Winning The Game Of Life Adam Khoo Pdf 14 !LINK!
Winning The Game Of Life Adam Khoo Pdf 14
First, ethical analysis is often aimed at the consequences of technology and not at the means, scope and goals of a technology. If we want to make ethical arguments about the desirability of the effects of a certain technology, we have to apply the technology abuse framework in a way that these aspects are taken into account. This could be done in the following way. The four-component framework could be used to discuss the consequences of a technology and would at least give us an overview of the ethical concomitants of the technology. Then, we could look at the ways that a technology is implemented and are inspired to ethical arguments. Instead of discussing possible unintended outcomes of game design per se, we could argue about possible effects of game design on the good life (e.g. in-game goals, the manipulation of gamer behavior and experiences, feelings of power and dominance, feelings of belonging and/or rejection, etc.). The following section will provide an example on how these aspects could be linked to this framework. The following section makes another point to argue for a more system-oriented perspective of ethical analysis of technologies.
When designing a game, the game developer aims at providing enjoyable experience for users.
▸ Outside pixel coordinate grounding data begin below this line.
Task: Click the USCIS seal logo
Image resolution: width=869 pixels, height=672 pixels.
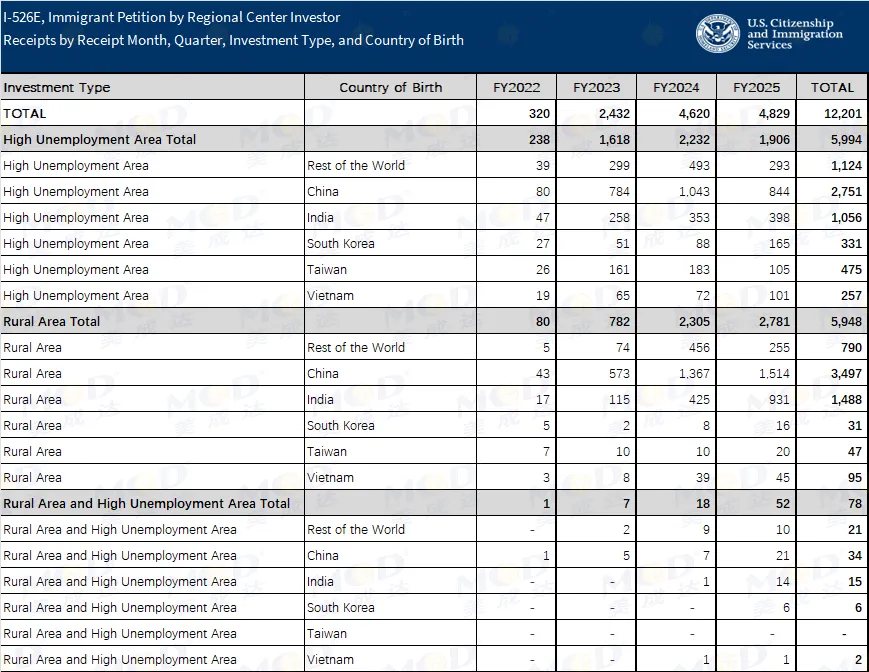Action: 718,32
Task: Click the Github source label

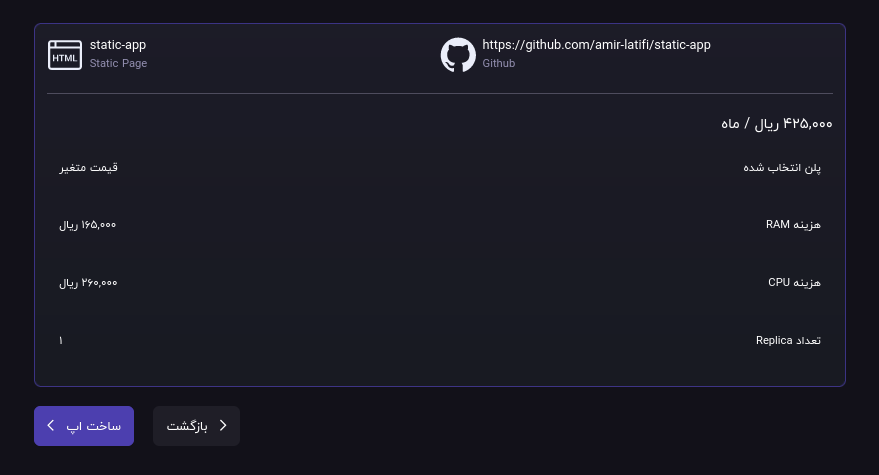Action: pos(499,63)
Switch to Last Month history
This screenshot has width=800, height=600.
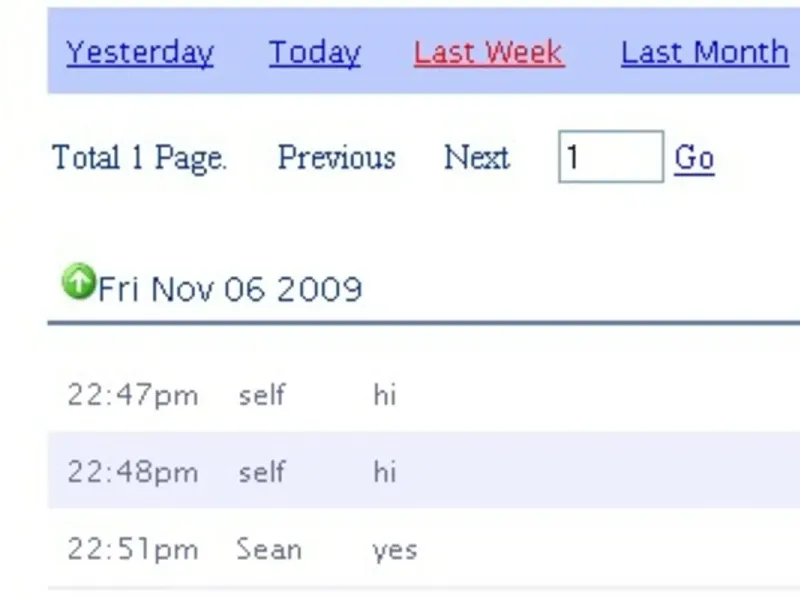704,52
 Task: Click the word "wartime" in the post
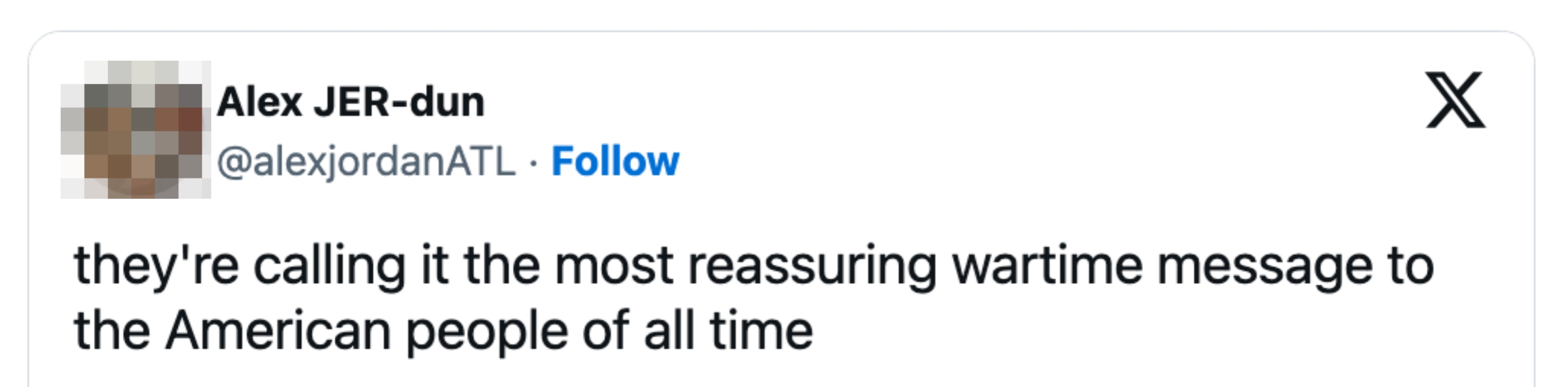tap(1047, 267)
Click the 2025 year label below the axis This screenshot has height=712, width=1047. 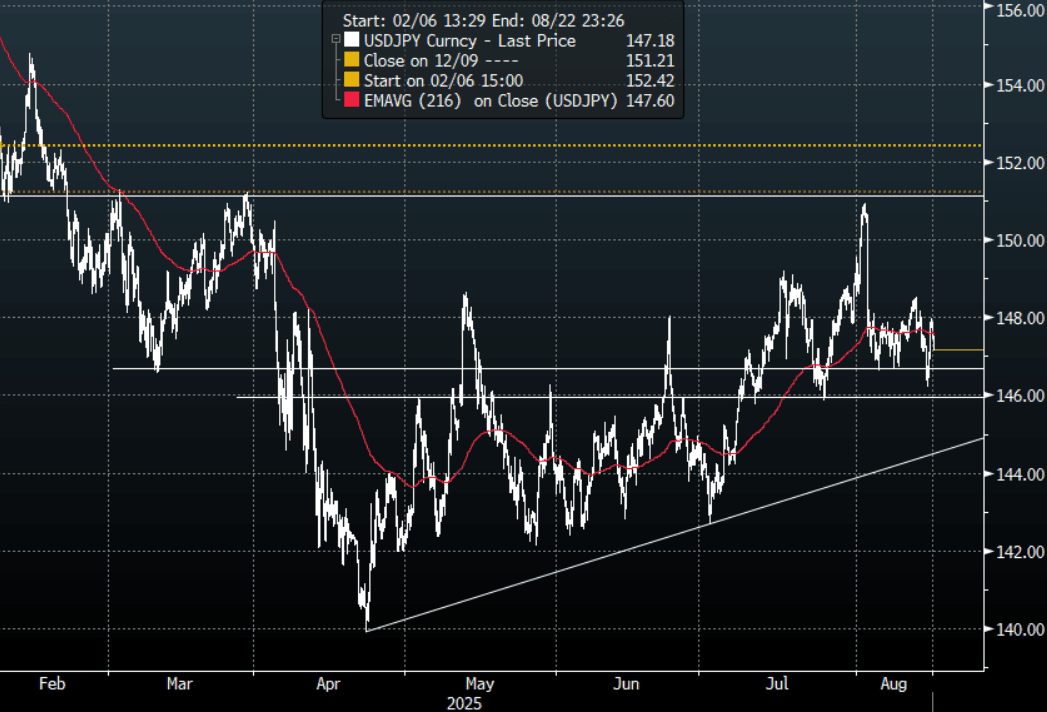(466, 703)
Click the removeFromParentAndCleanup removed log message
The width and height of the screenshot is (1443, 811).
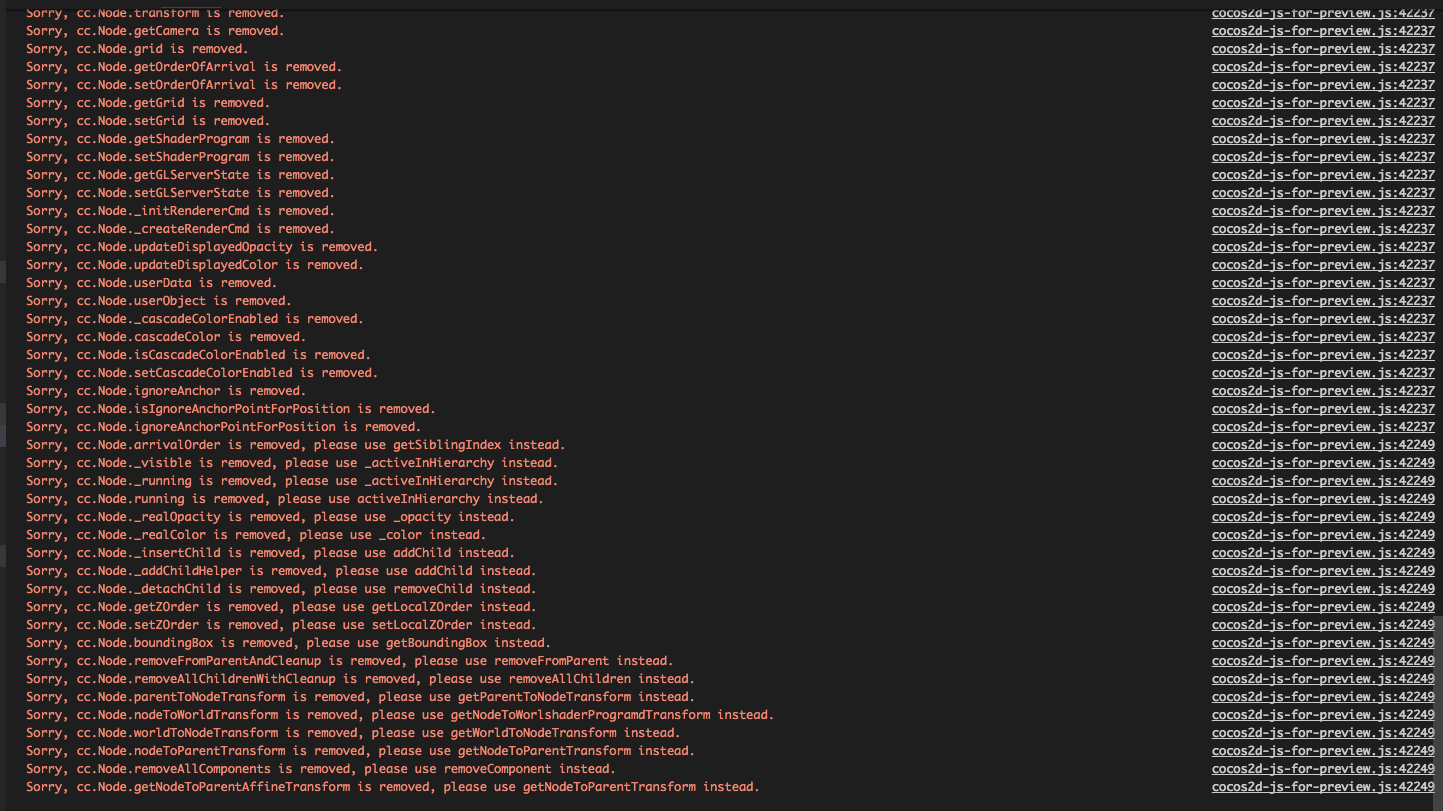[349, 661]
This may not always be the case, however; the goal of the designer may be to create addictive and targeted products that influence users to spend large amounts of time in and on them, so as to extract value from their usage. Thus, in a meaningful sense, the game designer is the product designer. Given this, it is evident that products (in our case, MMORPGs) are not neutral, but are made to steer users in specific ways, so they can gain value out of use. This way of design is known as persuasive technology (Verbeek 2003, 2013 ; Saebø et al. 2005 ), because it aims to persuade the user to certain actions, and also a system intended to persuade the user to behave in a certain way is called a persuasive technology (Lockton et al. 2008 ; Van den Hoven et al. 2014 ). This paper explores the ethical dimension of persuasive technology, in particular the role of games in persistent usage of their players. More specifically, we discuss the negative effects of the design of game mechanics with the goal of determining the extent to which the designer is responsible for such effects, and discuss different relevant issues that should be considered when designing games that are likely to induce problematic usage.
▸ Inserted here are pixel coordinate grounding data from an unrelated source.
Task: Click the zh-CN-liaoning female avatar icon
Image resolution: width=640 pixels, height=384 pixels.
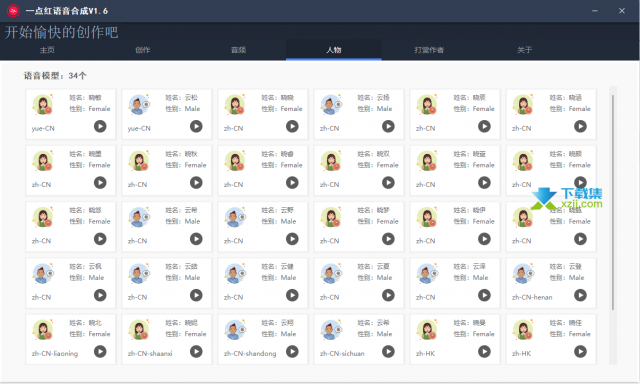Action: (43, 330)
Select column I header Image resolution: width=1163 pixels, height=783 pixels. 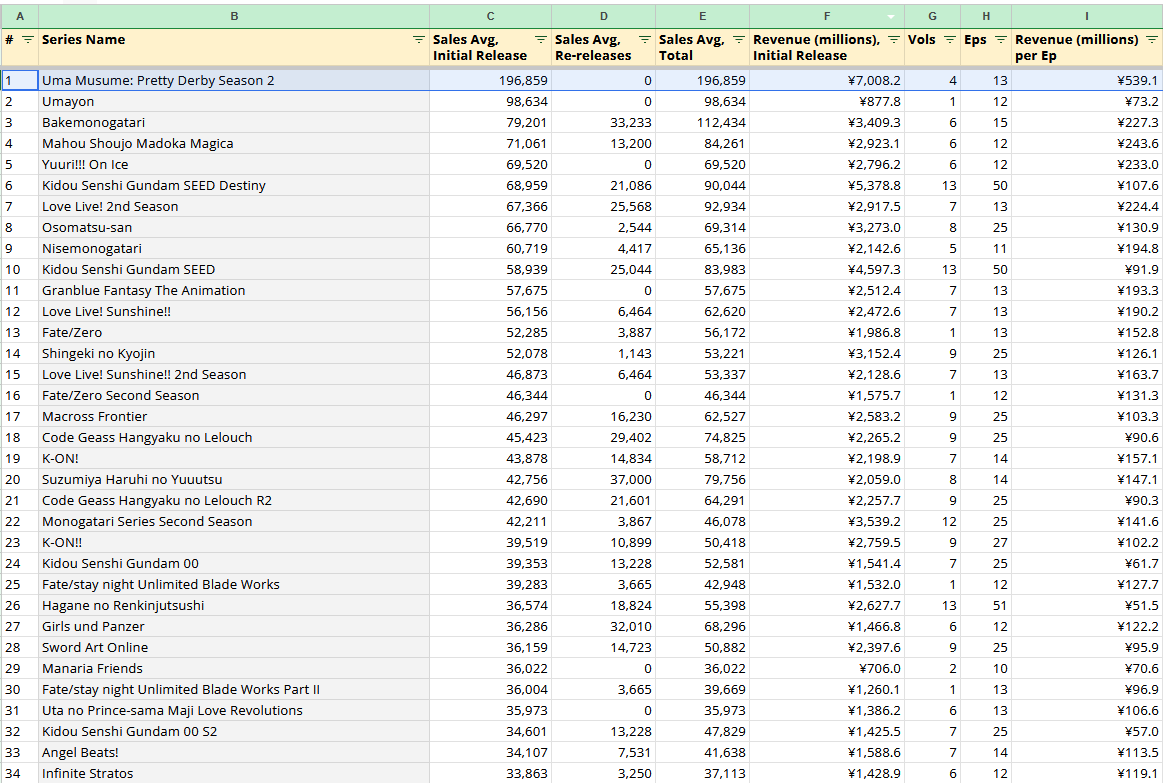1087,16
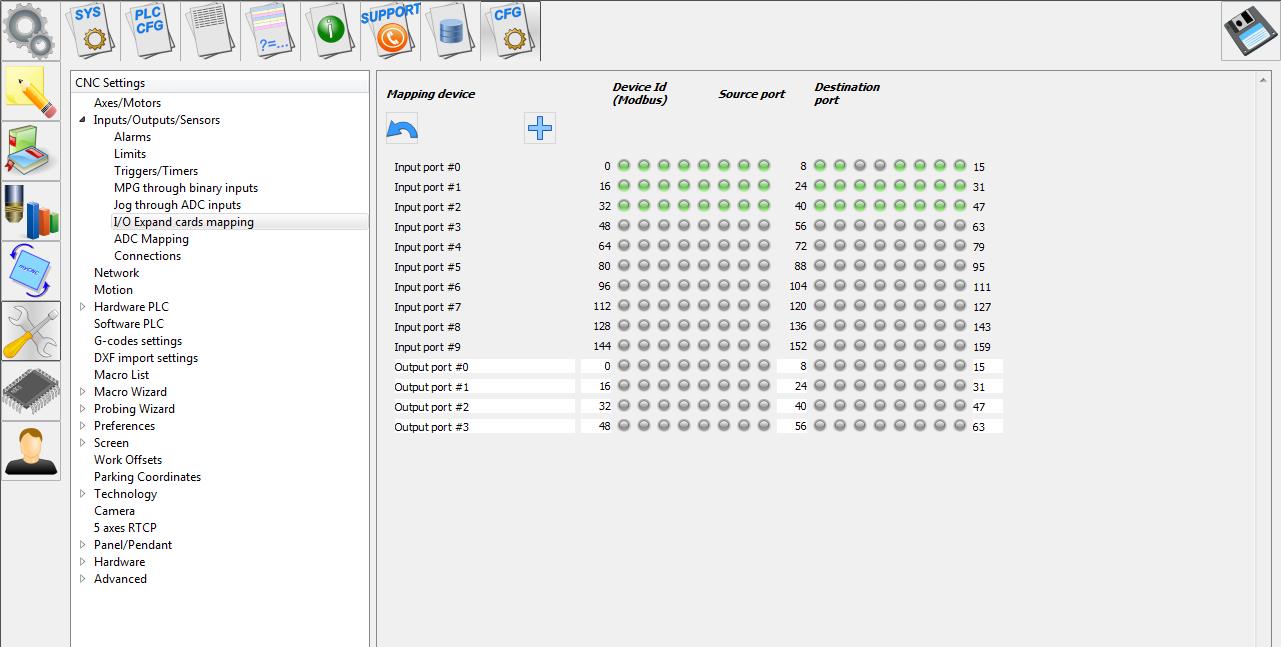
Task: Click the Output port #1 name field
Action: [x=483, y=387]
At the game mechanics level, games are experiential, but certain experiences can be further enhanced by adding game mechanisms or game mechanics (Gee and Lankshear 2004). Gamification is the mainstream technological approach to make users experience games as more rewarding, rewarding them with positive feelings, such as accomplishment or success (Csikszentmihalyi 2004, p.170). In this paper, we focus on the role of game mechanics beyond the mere use of features, such as items, experience, as well as power-ups, in game experience. Of course, such features do not only make game mechanics additional elements of a game experience, but make the game experience itself more behavioral (Langer 2006) by calling for more and more reward seeking behavior from players (as described above). Examples for such game mechanics are currency systems, which move the player toward a certain goal by allocating virtual or real resources, and loot, which can be attained in the form of rewards or items. Often, designers of commercial games reach for the style of game mechanics such as offered in the blockbuster game Tetris ().
Just as game mechanics are inextricably connected to the reward system in MMORPGs and to how they elicit experience and can address similar questions, game mechanics can also be a field of game ethics. Thus, it is very fruitful to analyze two examples of such games in the context of modern games from the perspective of computer ethics. Examples are Blizzard Entertainments (Blizzard) recently released massively multiplayer online game World Of Warcraft (WoW) and the venerable 1996 game Ultima Online (UO). Blizzard creates a very artificial game world which is largely devoid of real life influences. The players assume the role of a central protagonist, who can live out his fantasy life. However, this aspect also presents players with ethical choices such as creating a virtual avatar as they wish and ignoring opportunities of negative consequences for their creation. In WoW, players can gain levels in order to level up their character to be more powerful in the game. Players can also purchase items which provide an effect on how the game world will react to them. Players in WoW are rewarded for trading, killing enemies, playing the game, etc., and for accumulating more money than others. In UO, players can manipulate the game world in any imaginable way. Players are mostly rewarded for participation in the game and for accumulating more items, but can also experience negative consequences for manipulating things on their own.